For this purpose, I have (1) saved each model to disk,  (2) read back in R
each model, (2) got the variable importance
 for each model, (3) got a final table with all the models and the
percentages allocated by each model for the variables. the final table I am
expecting should like the table below. It is possible to do  it manually by
calling in each model but the workload is too high when you have 100 number
of bootstraps.

Here below a reproducible example with dataset from the ithir package. I
have limited the bootstrap to 3 for quick run.

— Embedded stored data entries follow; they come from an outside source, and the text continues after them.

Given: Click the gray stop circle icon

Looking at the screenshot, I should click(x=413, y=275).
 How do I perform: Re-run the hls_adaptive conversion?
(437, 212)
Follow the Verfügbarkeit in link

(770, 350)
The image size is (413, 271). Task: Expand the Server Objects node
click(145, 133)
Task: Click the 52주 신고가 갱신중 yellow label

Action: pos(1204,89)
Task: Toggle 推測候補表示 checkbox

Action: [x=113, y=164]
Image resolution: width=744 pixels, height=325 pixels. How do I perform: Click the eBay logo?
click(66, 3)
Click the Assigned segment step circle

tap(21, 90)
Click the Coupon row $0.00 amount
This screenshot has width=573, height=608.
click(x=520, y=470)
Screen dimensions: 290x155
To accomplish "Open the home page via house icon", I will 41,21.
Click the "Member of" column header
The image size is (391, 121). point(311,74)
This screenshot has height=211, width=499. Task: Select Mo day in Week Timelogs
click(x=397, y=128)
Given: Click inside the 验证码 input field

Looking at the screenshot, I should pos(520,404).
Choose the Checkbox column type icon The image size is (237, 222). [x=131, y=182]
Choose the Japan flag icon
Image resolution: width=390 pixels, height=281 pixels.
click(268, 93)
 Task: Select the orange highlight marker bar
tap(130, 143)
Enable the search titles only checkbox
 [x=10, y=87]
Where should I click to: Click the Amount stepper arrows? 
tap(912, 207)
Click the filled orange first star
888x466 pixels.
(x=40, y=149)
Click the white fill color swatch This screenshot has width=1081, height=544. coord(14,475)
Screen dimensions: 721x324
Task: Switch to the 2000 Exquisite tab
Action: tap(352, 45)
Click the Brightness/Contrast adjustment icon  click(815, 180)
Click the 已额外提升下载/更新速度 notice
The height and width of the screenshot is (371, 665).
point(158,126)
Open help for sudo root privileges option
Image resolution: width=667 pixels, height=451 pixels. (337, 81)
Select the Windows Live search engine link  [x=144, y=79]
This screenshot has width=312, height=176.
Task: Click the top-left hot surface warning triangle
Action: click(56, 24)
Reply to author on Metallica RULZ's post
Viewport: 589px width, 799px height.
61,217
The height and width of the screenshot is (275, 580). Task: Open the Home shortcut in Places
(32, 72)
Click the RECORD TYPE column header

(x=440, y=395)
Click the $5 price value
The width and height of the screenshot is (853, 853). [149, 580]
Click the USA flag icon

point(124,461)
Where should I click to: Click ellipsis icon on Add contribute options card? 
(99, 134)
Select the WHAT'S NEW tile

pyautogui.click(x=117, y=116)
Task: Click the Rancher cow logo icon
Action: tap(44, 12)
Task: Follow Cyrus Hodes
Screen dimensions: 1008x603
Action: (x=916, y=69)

Also below I have shown how
I could get the table focusing on one model at a time.

Is there anyway to have all the models called in a loop, and extract the
variable importance for each model and arrange them finally
to get the table instead of doing it for each model separately ? I am
actually running the models 100 times.

I will appreciate any help.

Expected table-------------------------------------------------------
Variables VImp cubist.type
MRVBF 62.5 Vimp.cubist1
AACN 72.5 Vimp.cubist1
NDVI 41 Vimp.cubist1
Mid_Slope_Positon 24.5 Vimp.cubist1
Landsat_Band1 24 Vimp.cubist1
Terrain_Ruggedness_Index 44.5 Vimp.cubist1
TWI 42 Vimp.cubist1
Hillshading 41.5 Vimp.cubist1
Slope 41.5 Vimp.cubist1
Light_insolation 16 Vimp.cubist1
Elevation 11.5 Vimp.cubist1
MRVBF 81.5 Vimp.cubist2
Elevation 48.5 Vimp.cubist2
NDVI 62.5 Vimp.cubist2
Mid_Slope_Positon 43 Vimp.cubist2
TWI 54.5 Vimp.cubist2
AACN 41.5 Vimp.cubist2
Landsat_Band1 38.5 Vimp.cubist2
Hillshading 37.5 Vimp.cubist2
Terrain_Ruggedness_Index 27 Vimp.cubist2
Slope 21 Vimp.cubist2
Light_insolation 20.5 Vimp.cubist2
MRVBF 78 Vimp.cubist3
Hillshading 62 Vimp.cubist3
TWI 57 Vimp.cubist3
Terrain_Ruggedness_Index 55.5 Vimp.cubist3
AACN 55 Vimp.cubist3
Light_insolation 38.5 Vimp.cubist3
NDVI 50.5 Vimp.cubist3
Slope 49 Vimp.cubist3
Landsat_Band1 47.5 Vimp.cubist3
Mid_Slope_Positon 45.5 Vimp.cubist3
Elevation 31.5 Vimp.cubist3

## REPRODUCIBLE EXAMPLE

rm(list = ls())

library(Cubist)
library(ithir) # install.packages("ithir", repos="
http://R-Forge.R-project.org <http://r-forge.r-project.org/>")
library(caret)

#Set a working directory
setwd("")

# Point data
data(HV_subsoilpH)

# subset data for modeling
set.seed(123)
training <- sample(nrow(HV_subsoilpH), 0.7 * nrow(HV_subsoilpH))
cDat <- HV_subsoilpH[training, ]
vDat <- HV_subsoilpH[-training, ]

#Create folder to store models
dir.create("models", recursive = TRUE)

# Number of bootstraps
nbag <- 3

# Fit cubist models for each bootstrap
for (i in 1:nbag) {
  trainingREP <- sample.int(nrow(cDat), 1.0 * nrow(cDat),replace = TRUE)
  fit_cubist <- cubist(x = cDat[trainingREP,
                                c("Terrain_Ruggedness_Index",
                                  "AACN", "Landsat_Band1", "Elevation",
"Hillshading",
                                  "Light_insolation", "Mid_Slope_Positon",
"MRVBF", "NDVI",
                                  "TWI", "Slope")],
                       y = cDat$pH60_100cm[trainingREP],
cubistControl(rules = 5,
                                       extrapolation = 5), committees = 3)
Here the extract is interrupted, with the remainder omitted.